Consumer speaks to bank, bank confirms bank account was opened fraudulently and was closed due to a fraud investigation.
Now then, at this point you would probably think, clear cut, easy to deal with, clear fraud so must be set aside? Well you would be wrong. And heres why
The bank had sold the debt to a third party, one Hoist Portfolio Holding 2 Limited. They resisted the consumers attempt at setting aside the Judgment, they opposed at every step, even when they were placed on notice of the fact that the bank had confirmed the account was fraudulent they failed to make the enquiries they should have made. Even when clear evidence showing the consumer wasn’t even in the area where the account was opened and could prove beyond reasonable doubt that the consumer had travelled hundreds of miles away, they would not accept the account wasn’t the consumers.
Only when clear evidence from the bank was put forward confirming the account was opened due to fraud, did the Claimant wake up and smell the coffee and discontinue. However, to get to that point the consumer incurred considerable costs. They had to carry the burden of proving their innocence.

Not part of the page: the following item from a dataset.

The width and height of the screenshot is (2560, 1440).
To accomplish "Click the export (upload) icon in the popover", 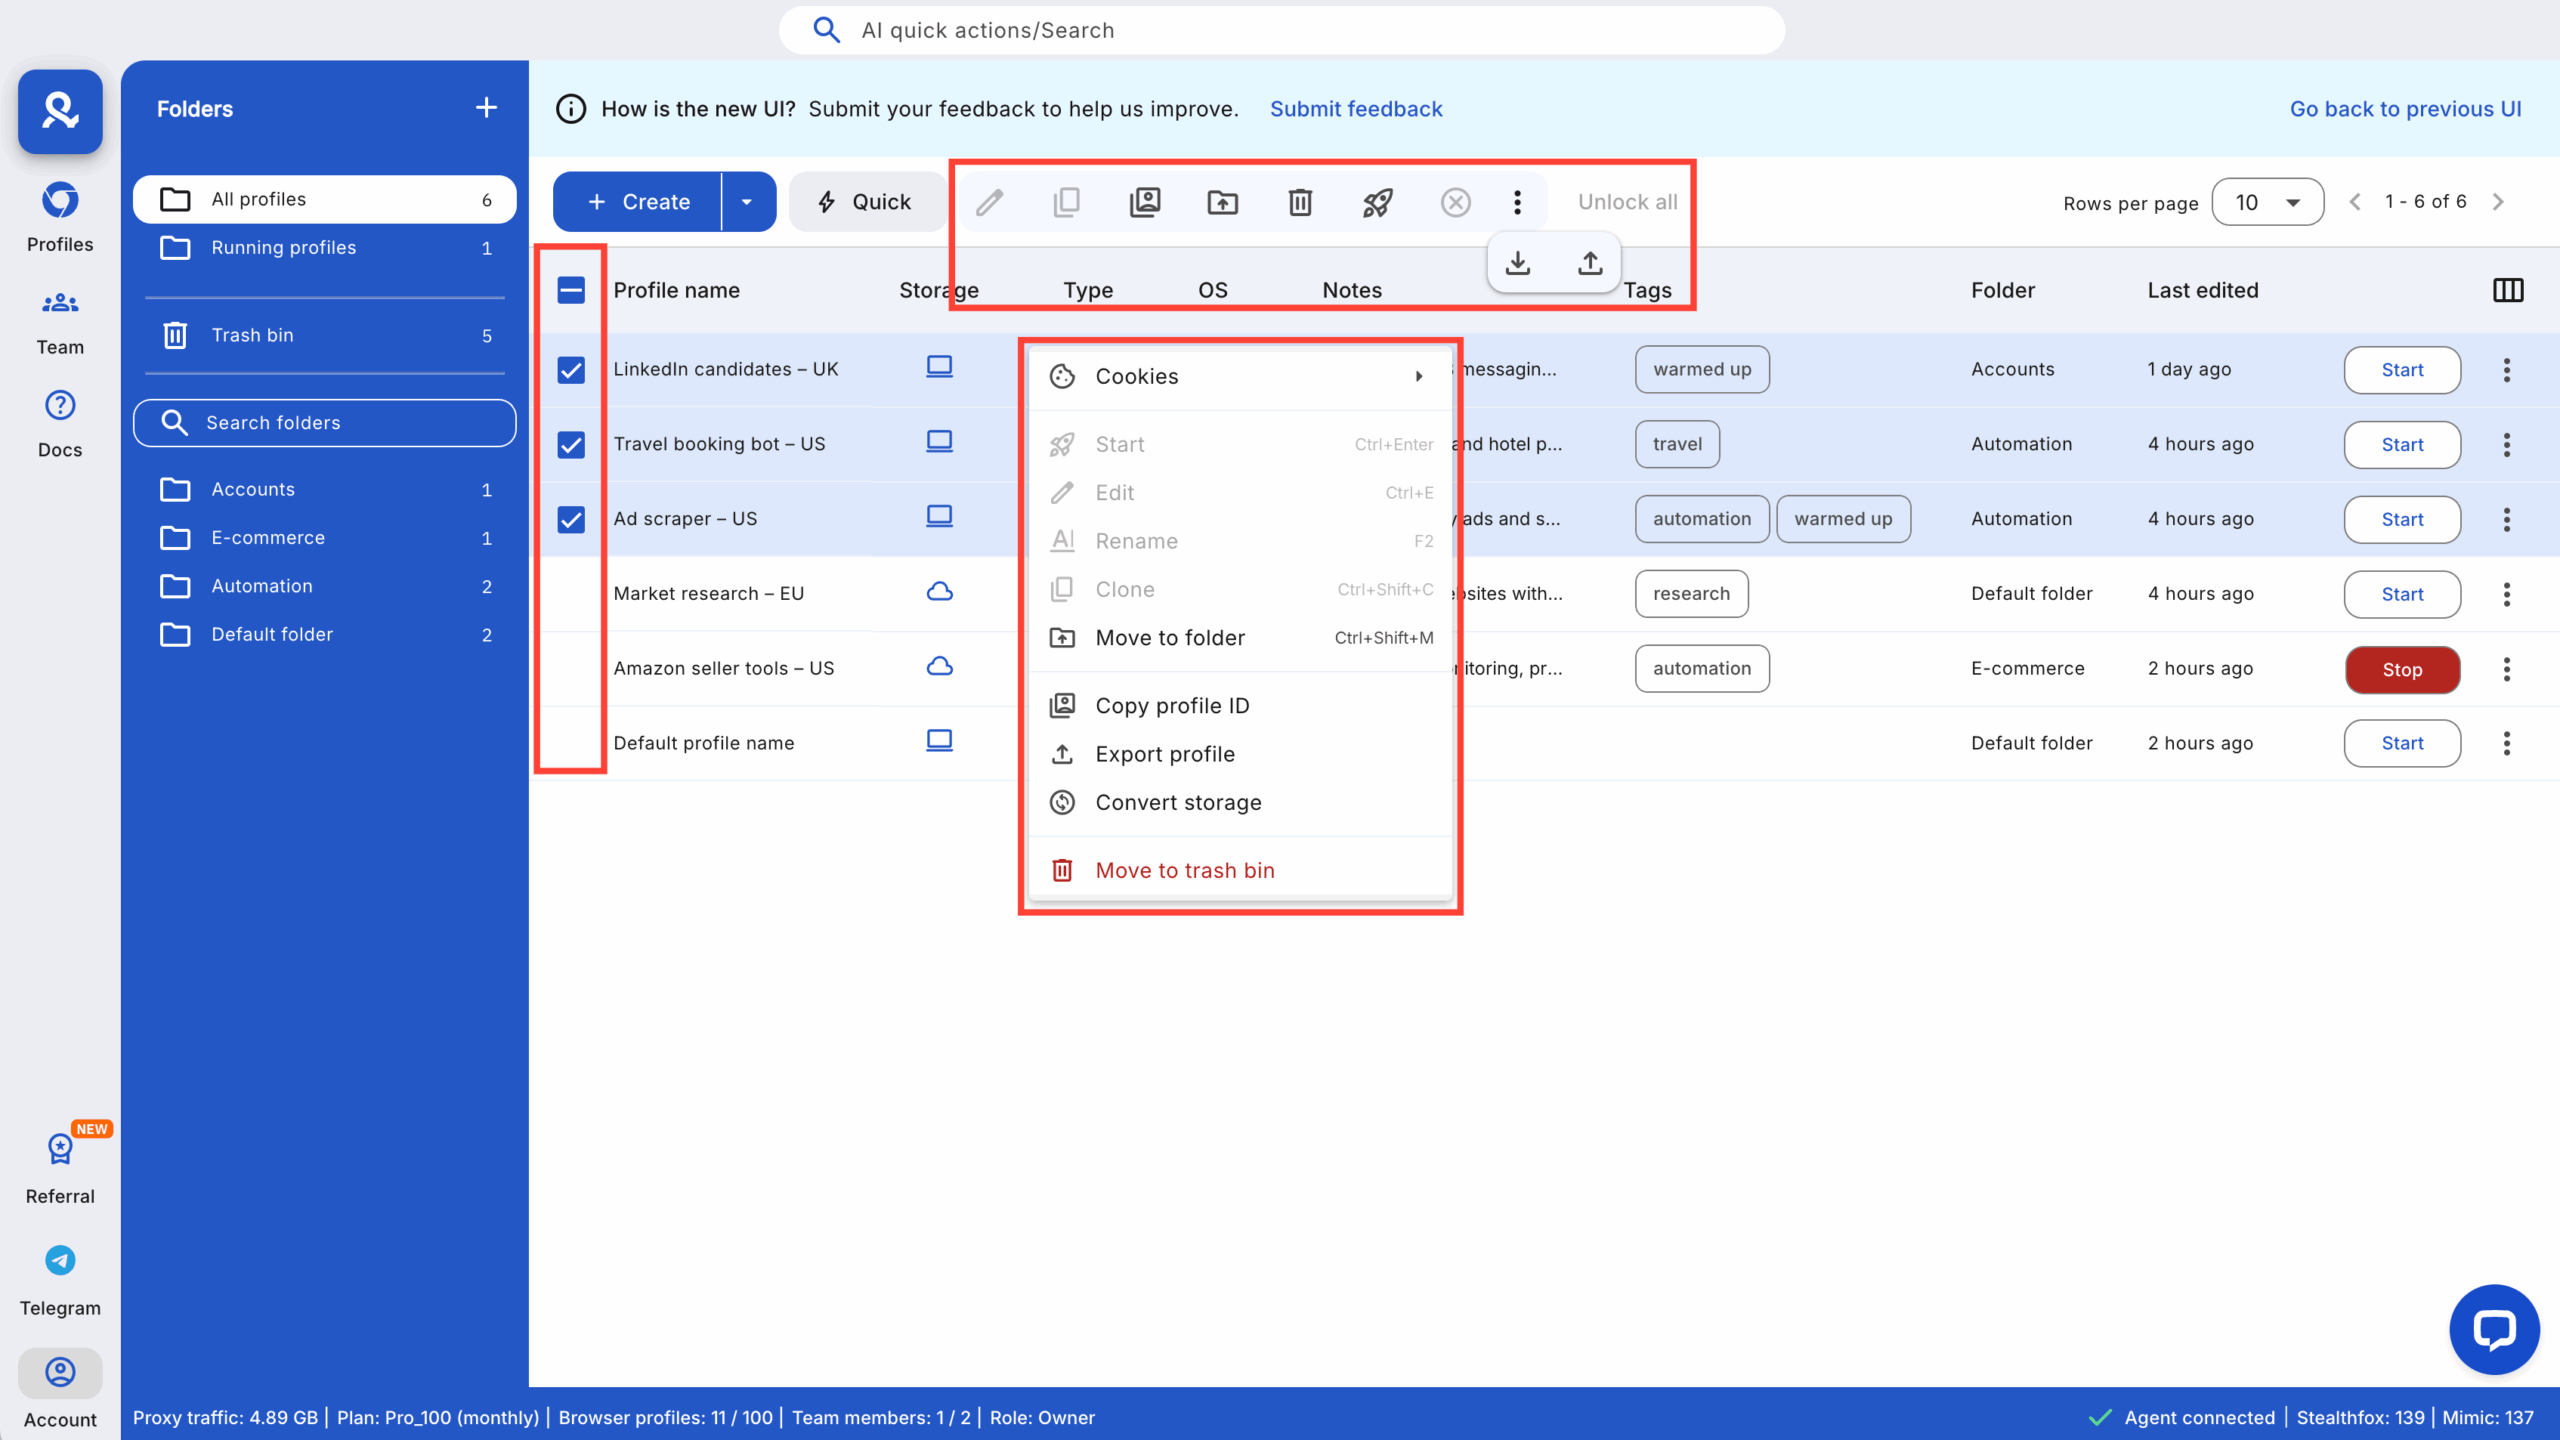I will click(1589, 262).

So, when the discontinuance arrived, a letter requesting costs was sent, and ignored, so a formal application for costs per CPR 27.14(2)(g) was lodged with the Court.
Unsurprisingly, the Claimant tried to resist costs, i wont go into detail about what the Claimant tried to argue, but its clear they didn’t appraise themselves of their file before submitting their evidence. On our side, a 180 page bundle of correspondence showed their arguments were seriously holed below the waterline.
The judge was alive to the issues, and had no issue making a cost order on the basis the Claimants conduct was outrageously unreasonable. The Judge accepted the Claimant had failed to carry out the investigations which it ought to have undertaken once being placed on notice of the issues, and had the Claimant done so, it would have mitigated the costs incurred.
Indeed, the Claimant ought to have carried out its due diligence before it even issued a claim form in this matter, if it had done so it would have undoubtedly discovered the system notes from the bank showing the fraud investigation and the banks conclusions, and arguably wouldnt have issued without further investigations. Sadly, stupidly, they chose to issue the Claim without any further checks.
The judge assessed costs at £1000 plus VAT to be paid within 21 days. Lets hope they do or High Court enforcement will be getting a new file for action.
This case shows that even the small claims court can bite you if you behave unreasonably.